▶ YOUR OBJECTIVE
Copy the listing below word for word, beginning at the line that contains "You are a GUI" and continuing through the end of the listing. Leave the pictures out of your answer.

▶ EXERCISE MATERIAL

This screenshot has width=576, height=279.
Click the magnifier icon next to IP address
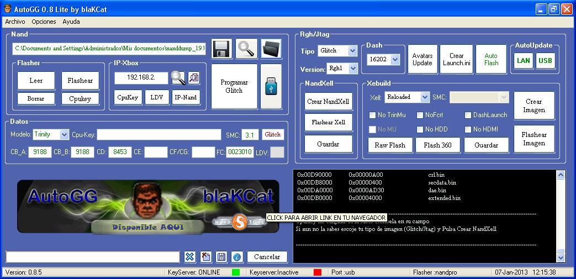178,78
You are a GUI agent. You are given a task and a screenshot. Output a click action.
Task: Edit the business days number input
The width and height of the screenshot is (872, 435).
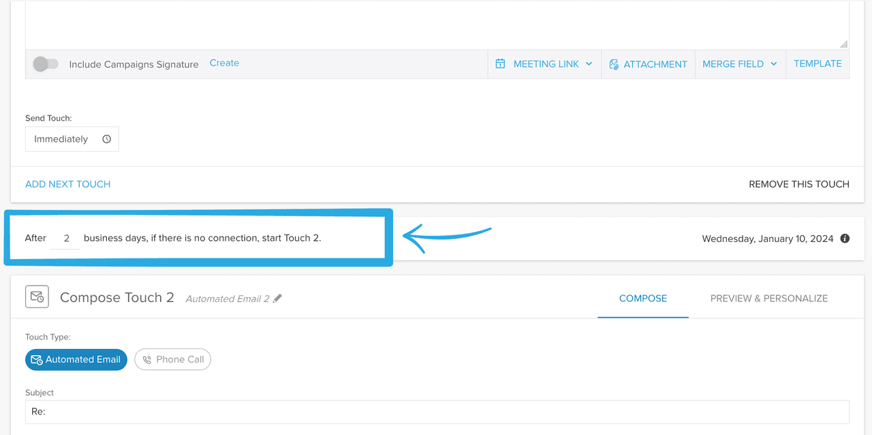click(65, 238)
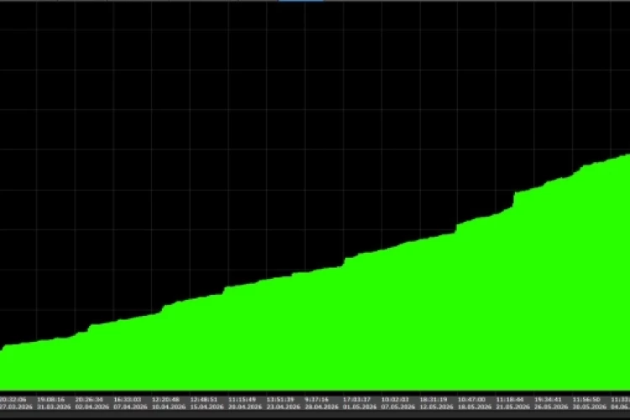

▶ THE COMPLETED TASK
You are a GUI agent. You are given a task and a screenshot. Output a click action.
Task: Edit the business days number input
The width and height of the screenshot is (872, 435).
click(65, 238)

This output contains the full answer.